State and local government spending increased in the second quarter of 2010 for the first time in a year as municipalities splurged on capital improvements, but economists cautioned that the growth is unlikely to continue in the second half.

State and local government spending increased at a seasonally adjusted ­annual rate of 1.3% for the quarter ending June 30 and contributed 0.16 percentage point to real gross domestic product, the sector’s largest percentage contribution since 2007, the Commerce Department reported on Friday in its advance second-quarter real GDP report. Overall, real GDP increased 2.4% for the quarter.

The spending by governments came from gross investments, which include construction projects. Spending on consumption expenditures, which include government employee salaries, continued to decline.

One source of the governments’ spending boost lies in bond issuance earlier this year and last year. Those proceeds were put to work in the second quarter, economists said.

“A large part of that increase in state and local [spending] was due to borrowing and subsequent investments,” said Kevin Schultze, managing director at Stone & Youngberg LLC.

Governments started spending in the second quarter after a stretch of frugality amid the worst months of the recession, economists said.

Before the second quarter, the drop in state and local spending “was so deep” that governments “were not maintaining existing levels of capital stock,” said John Lonski, chief economist at Moody’s Capital Markets Group.

“A good deal of this [second-quarter] increase in capital spending perhaps merely consisted of replacement spending of worn-out, obsolete, rundown capital equipment, as opposed to an addition to the capital stock of state and local governments,” he said.

State and local government spending dropped 3.8% in the first quarter of 2010, the largest decline in 29 years, according to the Commerce Department’s Friday report.

Government spending was down 1.5% from a year ago in the second quarter and trails its eight-year average, from 2001 to 2009, by 2.8%.

The year-over-year decline in state and local spending will deepen in the second half of 2010 due to budgetary pressures, according to Lonski.

To ward off a potential slide in state and local spending, an Obama administration official on Friday called on Congress to provide additional federal aid to governments.

Speaking about the GDP numbers, Christina Romer, chair of the president’s Council of Economic Advisers, said it was essential that Congress pass “aid to state and local governments to prevent the layoffs of hundreds of thousands” of workers.

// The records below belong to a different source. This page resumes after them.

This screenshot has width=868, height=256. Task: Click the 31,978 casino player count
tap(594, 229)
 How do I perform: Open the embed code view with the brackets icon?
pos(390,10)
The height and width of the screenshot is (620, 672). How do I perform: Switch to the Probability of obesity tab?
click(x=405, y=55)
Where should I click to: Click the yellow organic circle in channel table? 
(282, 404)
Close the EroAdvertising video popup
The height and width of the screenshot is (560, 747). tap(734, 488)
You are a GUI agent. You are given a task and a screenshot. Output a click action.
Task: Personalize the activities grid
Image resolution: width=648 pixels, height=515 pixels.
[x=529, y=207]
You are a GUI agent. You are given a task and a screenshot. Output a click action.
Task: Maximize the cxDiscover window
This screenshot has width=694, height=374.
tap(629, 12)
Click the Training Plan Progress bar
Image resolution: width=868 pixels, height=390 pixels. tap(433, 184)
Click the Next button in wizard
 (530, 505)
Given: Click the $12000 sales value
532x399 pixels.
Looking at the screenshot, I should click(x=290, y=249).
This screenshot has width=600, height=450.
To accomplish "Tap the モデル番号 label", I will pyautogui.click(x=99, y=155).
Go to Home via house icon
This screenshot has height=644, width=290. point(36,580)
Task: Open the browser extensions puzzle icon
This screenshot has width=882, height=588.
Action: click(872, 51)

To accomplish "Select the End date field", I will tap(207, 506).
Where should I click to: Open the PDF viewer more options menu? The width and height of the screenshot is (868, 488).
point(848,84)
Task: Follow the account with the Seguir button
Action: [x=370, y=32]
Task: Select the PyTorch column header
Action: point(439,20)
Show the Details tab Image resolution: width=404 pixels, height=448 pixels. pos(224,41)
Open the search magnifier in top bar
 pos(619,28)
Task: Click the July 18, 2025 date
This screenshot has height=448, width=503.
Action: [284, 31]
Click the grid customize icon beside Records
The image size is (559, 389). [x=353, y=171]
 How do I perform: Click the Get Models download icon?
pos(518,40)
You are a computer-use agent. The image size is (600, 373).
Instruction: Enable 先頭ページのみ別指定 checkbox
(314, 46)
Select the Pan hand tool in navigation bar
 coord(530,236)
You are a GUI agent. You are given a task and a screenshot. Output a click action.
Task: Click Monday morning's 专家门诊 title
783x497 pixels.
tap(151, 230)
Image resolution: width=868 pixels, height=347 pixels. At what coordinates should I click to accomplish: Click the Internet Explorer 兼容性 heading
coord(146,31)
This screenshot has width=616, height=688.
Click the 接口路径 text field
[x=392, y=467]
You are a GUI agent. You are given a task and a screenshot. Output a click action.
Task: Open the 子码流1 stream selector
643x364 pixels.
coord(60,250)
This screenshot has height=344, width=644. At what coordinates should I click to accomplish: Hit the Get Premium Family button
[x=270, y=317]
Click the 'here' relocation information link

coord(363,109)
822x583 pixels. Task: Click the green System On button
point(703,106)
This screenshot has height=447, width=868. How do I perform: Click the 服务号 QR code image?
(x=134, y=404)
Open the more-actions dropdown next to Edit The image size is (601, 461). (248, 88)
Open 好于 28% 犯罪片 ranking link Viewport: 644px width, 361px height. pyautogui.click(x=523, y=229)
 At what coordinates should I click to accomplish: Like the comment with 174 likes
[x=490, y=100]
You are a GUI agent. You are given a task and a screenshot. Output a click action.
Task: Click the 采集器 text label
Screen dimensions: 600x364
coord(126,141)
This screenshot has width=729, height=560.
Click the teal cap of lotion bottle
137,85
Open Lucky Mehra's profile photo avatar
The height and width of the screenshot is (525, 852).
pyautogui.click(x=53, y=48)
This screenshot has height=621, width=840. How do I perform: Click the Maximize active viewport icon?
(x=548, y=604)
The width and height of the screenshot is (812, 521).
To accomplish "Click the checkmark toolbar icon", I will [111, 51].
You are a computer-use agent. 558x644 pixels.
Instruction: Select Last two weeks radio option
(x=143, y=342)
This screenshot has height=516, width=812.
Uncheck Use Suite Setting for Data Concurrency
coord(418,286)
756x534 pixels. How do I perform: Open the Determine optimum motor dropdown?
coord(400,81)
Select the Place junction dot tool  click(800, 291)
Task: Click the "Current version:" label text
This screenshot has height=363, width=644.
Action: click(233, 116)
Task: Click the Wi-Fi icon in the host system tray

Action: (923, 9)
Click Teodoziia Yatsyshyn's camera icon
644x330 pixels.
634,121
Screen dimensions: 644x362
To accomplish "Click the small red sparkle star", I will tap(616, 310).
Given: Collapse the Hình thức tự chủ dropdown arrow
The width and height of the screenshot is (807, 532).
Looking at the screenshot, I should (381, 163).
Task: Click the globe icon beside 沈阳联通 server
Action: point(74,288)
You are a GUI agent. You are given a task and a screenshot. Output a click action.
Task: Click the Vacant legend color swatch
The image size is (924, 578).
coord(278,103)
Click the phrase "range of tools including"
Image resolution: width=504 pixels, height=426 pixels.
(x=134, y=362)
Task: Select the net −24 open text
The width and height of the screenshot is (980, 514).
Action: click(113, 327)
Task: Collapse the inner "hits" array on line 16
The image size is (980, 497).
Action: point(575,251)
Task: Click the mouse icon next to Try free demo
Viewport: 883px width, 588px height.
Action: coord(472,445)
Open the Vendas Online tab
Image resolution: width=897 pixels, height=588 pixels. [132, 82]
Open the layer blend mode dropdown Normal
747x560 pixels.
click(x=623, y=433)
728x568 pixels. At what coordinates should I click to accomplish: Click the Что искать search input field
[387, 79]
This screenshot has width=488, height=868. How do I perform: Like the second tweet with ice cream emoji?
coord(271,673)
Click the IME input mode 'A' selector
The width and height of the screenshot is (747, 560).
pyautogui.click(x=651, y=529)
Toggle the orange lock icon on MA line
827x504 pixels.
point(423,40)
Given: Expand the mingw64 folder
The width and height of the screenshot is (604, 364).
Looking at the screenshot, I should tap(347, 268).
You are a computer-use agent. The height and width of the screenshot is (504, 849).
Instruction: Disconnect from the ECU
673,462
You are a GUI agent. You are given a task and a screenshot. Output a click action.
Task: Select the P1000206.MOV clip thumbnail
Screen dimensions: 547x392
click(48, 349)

The GDP report also included spending figures for the American Recovery and Reinvestment Act of 2009.

The federal stimulus law pumped about $102.5 billion in current grants into state and local budgets. Federal spending provided governments with $92.1 billion in the first quarter.

And that spending may have staved off a more serious recession.

According to a report published last Wednesday by economists Mark Zandi and Alan S. Blinder, state and local government aid is an “especially potent form of stimulus,” the report said. “It is a defensive stimulus, forestalling draconian cuts in government services.”

So far, Congress has not acted to extend large portions of federal aid to state and local governments.

An extension to funds from the Federal Assistance Medicaid Percentages program died in the Senate in June over federal deficit-spending concerns.

Separately, a vote in the House to extend the Build America Bond program and other ARRA provisions has stalled until at least September.